The homework has many possible solutions. Here are a few that demonstrate some interesting cases:
model | works | doesn't work |
---|---|---|
Classification trees of depth 2 will cut the space twice, with both cuts perpendicular to the axes. It can't make a diagonal cuts - not even a single one. | ||
Classification trees of depth 3 will cut the space three times, with both cuts perpendicular to the axes. It can handle the c-shaped drawing here; the two-level couldn't do it. On the other hand, no tree can (efficiently) handle separation along sloped lines. | ||
Logistic regression draws a single line at arbitrary slope without a blink. On the other hand, the line it draws is always straight, and it's always a single line. It made a good effort with the picture on the right, though: it found a line that almost separates between the reds and blues. | ||
SVM with RBF kernels, random forests with 100 trees and k-nearest neighbours will draw complex boundaries that can separate anything. On the right picture, at the bottom left, there is something they do not do: the red circle is so close to the other group that they consider it a noise and put in the other group. |
Whether the model will correctly classify the example in the last picture depends upon the strength of regularization (smoothing) it uses. Stronger regularization prevents the algorithm from making the model more complicated just to cover a few additional, weirdly located points — it treats such points as noise.
This is easiest to observe with the Nearest neighbors classifier. If the number of neighbors considered when making the prediction is small, the classifier correctly classifies all points. If the number is increased, the points lying closer to the regions covered with the other color are misclassified.
The behavior of the model does not depend only on its type but also on its settings.
We shall demonstrate the effects of regularization with the following workflow:
In the Confusion Matrix widget, we click "Select Correct", so they will be represented as filled symbols in the Scatter Plot. Let us see what SVM does for this data:
SVM with RBF kernel is regulated by two parameters: misclassification cost (C) and kernel width (gamma).
Misclassification cost sets the balance between the curve complexity and the misclassification rate. With a higher cost, the fitting algorithm will be more prone to created a more complex boundary to decrease the number of misclassifications — potentially overfitting to the data. With the default setting, SVM creates a boundary that perfectly splits the data we painted. If we decrease the cost to 0.1, we get the following.
The boundary is simplified by cutting off the three blue instances at the bottom and a group of red points surrounded by the blue. With such a low misclassification cost, the curve simplicity has priority over a few misclassifications.
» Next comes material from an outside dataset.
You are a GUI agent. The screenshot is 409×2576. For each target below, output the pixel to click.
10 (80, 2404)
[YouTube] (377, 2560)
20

Let us now set the cost to 0.5 and play with gamma. The gamma argument defines the inverse kernel width; the lower the value, the wider the influence of each data point. If we set gamma to 0.01 (an extremely low value), we essentially get a majority classifier for this data. The influence of every point is so wide that the blue points, which are in the majority, overwhelm the red and all red instances are misclassified as blue.
Increasing gamma to 0.1 gives the following.
The strong group of red points at the bottom extends their influence over the blue points at the far end of the blue region, while the points enveloped by the blue are misclassified as blue. The most interesting part is at the top right, where those of the red points that are too close to the great number of the blue are misclassified as blue, while those farther away from the blue are classified as red.
For another example, compare the following two images in which gamma is 1 (left) and 0.1 (right); to get this image, the Scatter plot has to be connected to Predictions and colored by SVM.
The left image has a more appropriate value for gamma, which results in a nicely shaped (not too simple, not too complex) regions. Decreasing gamma increases the kernel width, which expands both, the blue and the red regions in the parts where the opposing class has a smaller density: the blue region mostly swells, except at the bottom, where the red expands across the tip of the blue region.